MoominAndMiniMoom · 31/05/2014 13:07

If it makes you feel better, my OH destroyed some seagull nests the other day :)

He also once killed a seagull, saw it twitching, thought it wasn't dead and panicked so he hit it against a JCB Hmm not blessed with brains at times Wink

Birdsgottafly · 31/05/2014 13:13

Get your arses out of bed, you malingering bastards!

Exactly what "purpose" do you serve again?

Oh, yes, you serve the purpose of making sure that Speciesism (and bigotry/cruelty) is alive and kicking.

limitedperiodonly · 31/05/2014 13:18

I was almost showered in pigeon's entrails once because of gulls.

The pigeon had been run over and two gulls were squabbling over it. They took off, each holding onto a wing. As they flew apart it split and the guts just missed me.

I'm afraid, after that near miss I have little love for those two representatives of the bird kingdom. Or whatever it is that goes 'cheepy, cheepy, cheeeepy' outside my bedroom window at first light.

Milmingebag · 31/05/2014 14:10
BrokenToeOuch · 31/05/2014 14:56

You can kill all the birds if I can kill all the foxes? Shrieking in the night is bad enough, but we've just laid lovely turf in the garden, taken good care of it only to wake up this morning to find a patch completely gouged out by the nasty flickers.
Wildlife can do one.

limitedperiodonly · 31/05/2014 15:04

Wildlife can do one

Hello there, Mr Attenborough

somewheresomehow · 31/05/2014 15:14

I'm with you, there's a magpie that has taken a baby blue tit which had just fledged, I now have the air rifle ready for its return

somewheresomehow · 31/05/2014 15:16

'broken toe' it may have been badgers digging holes not foxes. round here when the buggers get in our lawn looks like a fuckin bomb site with craters all over it

limitedperiodonly · 31/05/2014 15:37

A restaurant near MIL has a badger family that visit their garden. We go there and turn all the lights off and watch them play. Must be generations of the same family. I didn't realise until I saw them that badgers were quite small. I thought they'd be labrador-sized but with corgi legs.

It's right in the middle of badger-culling territory so I will not reveal the location. Not even if you torture me by spilling pigeon guts on me.

Ohwhatfuckeryisthis · 31/05/2014 15:42

Moomin-your dp might well do to check this Just because a species is not fluffy, cute and conforming to our norms of what is acceptable, it doesn't mean it is right (or legal) to harm the,
Yes they can be annoying, but they wouldn't be in cities if they hadn't been drawn to human activity.
(I know this thread started out lighthearted, but there it goes)
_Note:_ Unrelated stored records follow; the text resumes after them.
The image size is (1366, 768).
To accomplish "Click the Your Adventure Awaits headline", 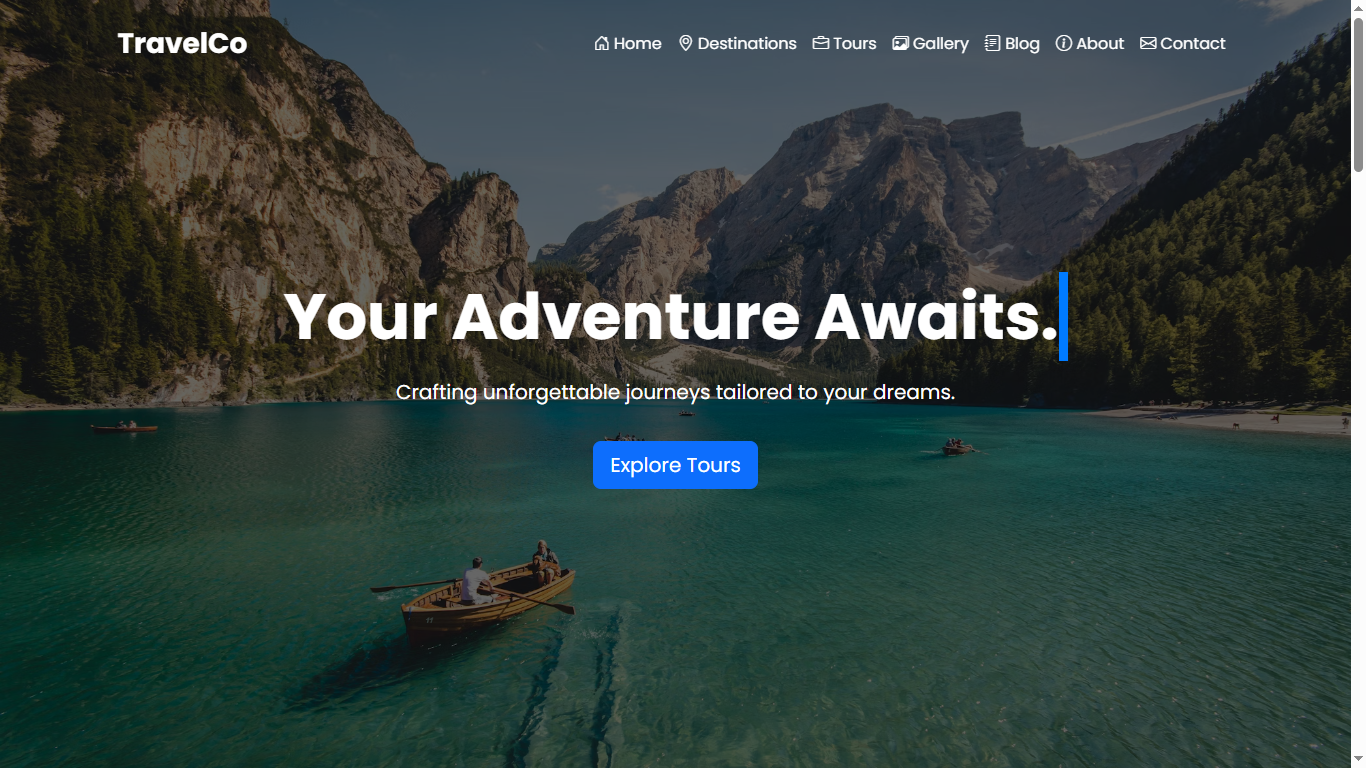I will [671, 317].
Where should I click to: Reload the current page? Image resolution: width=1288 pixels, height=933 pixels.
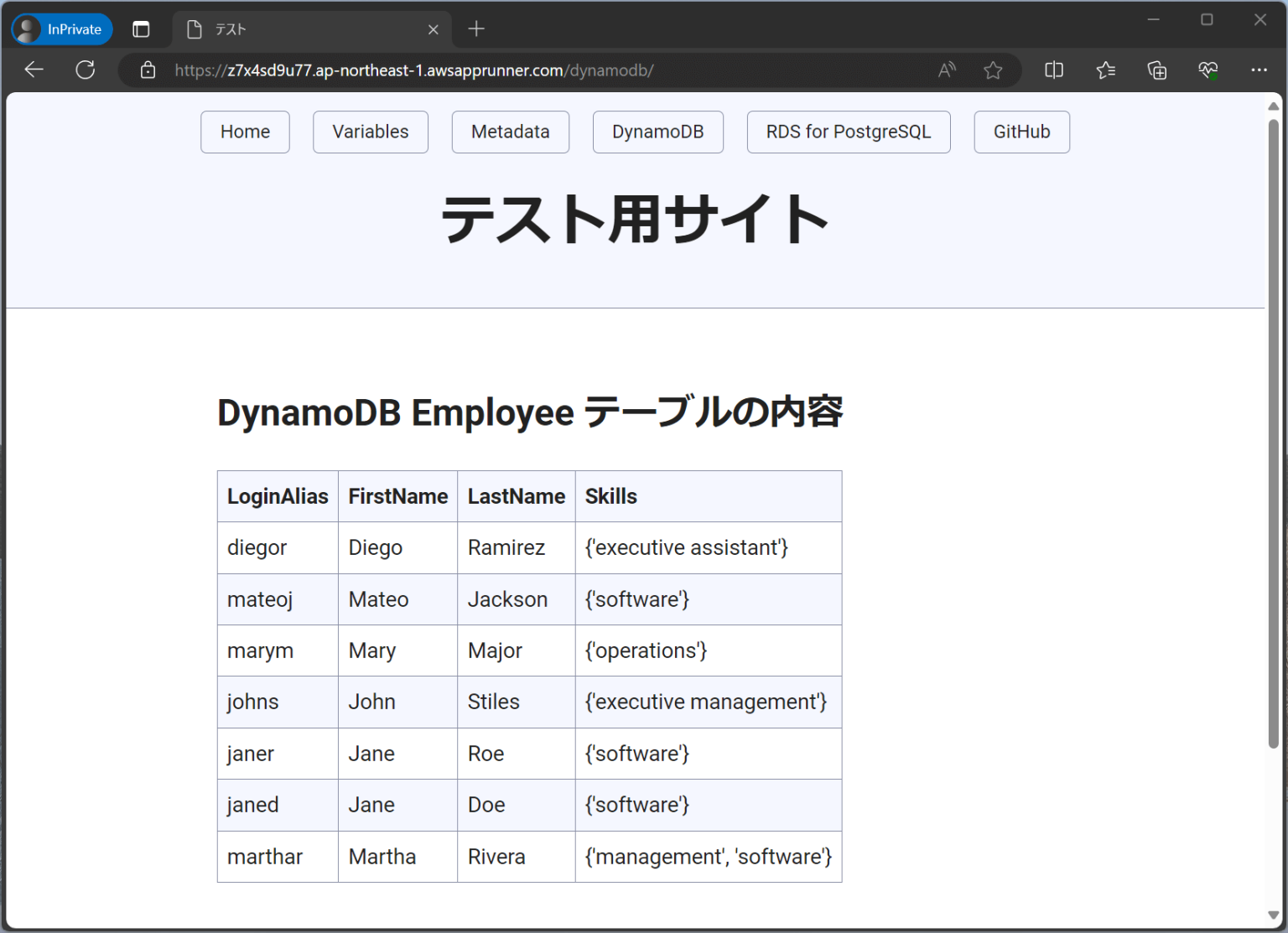(85, 70)
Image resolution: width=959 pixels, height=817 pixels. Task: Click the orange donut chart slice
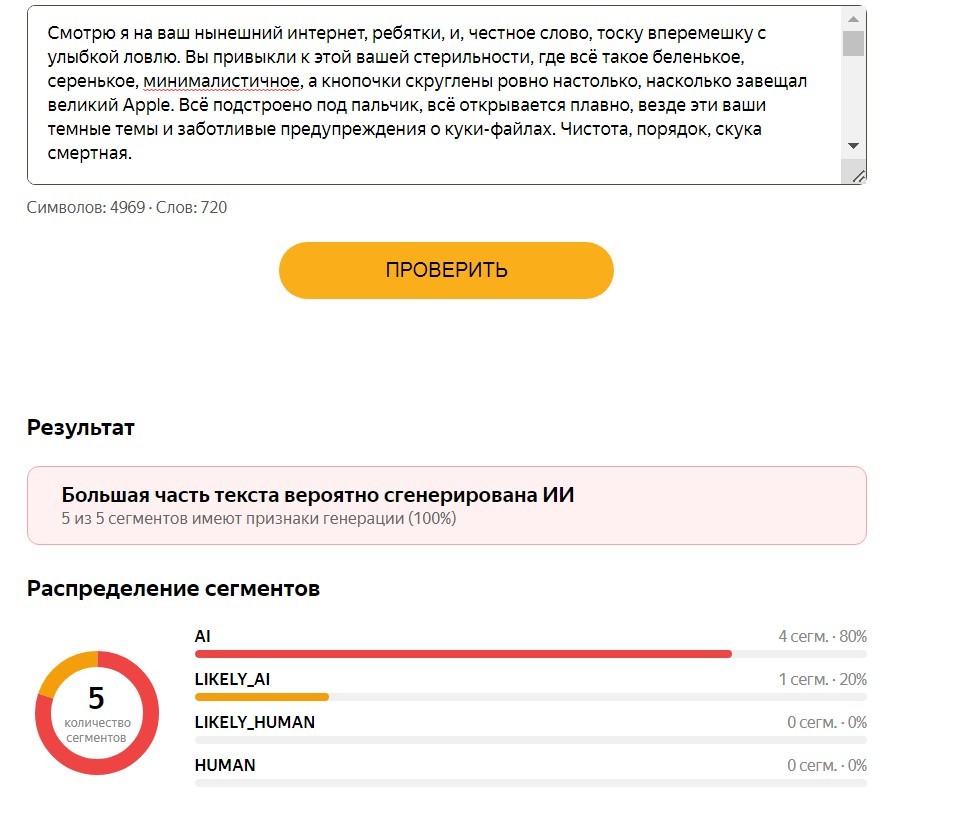pyautogui.click(x=67, y=668)
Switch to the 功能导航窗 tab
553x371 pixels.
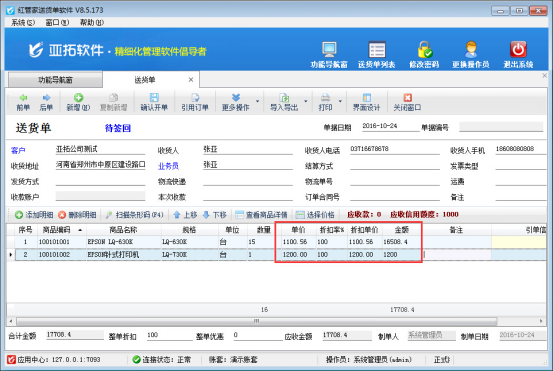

Nocomet · 31/05/2014 15:50

Herring gulls that shit on you in a non seaside ASDA car park can go, as can ASDA.

Both serve no purpose except to raise my blood pressure.

fatedtopretend · 31/05/2014 16:04

Geese. Stinking, horrible, pecky bastards. I'm getting them straight after the crows and the seagulls.

OP posts:
kingbeat23 · 31/05/2014 16:04

Magpies, crows and gulls are bastards. They can fuck off. Screaming matches with each other every fucking day.

Did you know they can recognise people though??? Not sure where I read that....

PrimalLass · 31/05/2014 16:13

Bastard crows shouting at each other.

And last year we had pigeons nesting in next door's tree. They kept dive-bombing us when we were having tea in the garden.

PrimalLass · 31/05/2014 16:14

We need to keep blackbirds and robins though. They stand on the grass and stare at me until I put some food out.

kingbeat23 · 31/05/2014 16:22

bastarding bastards!!

happybubblebrain · 31/05/2014 16:25

Me and my daughter were threatened by three huge and very angry crows this week, they followed us up the road and swooped down making the worst noise. We were terrified. Feel free to kill the crows, with a stone.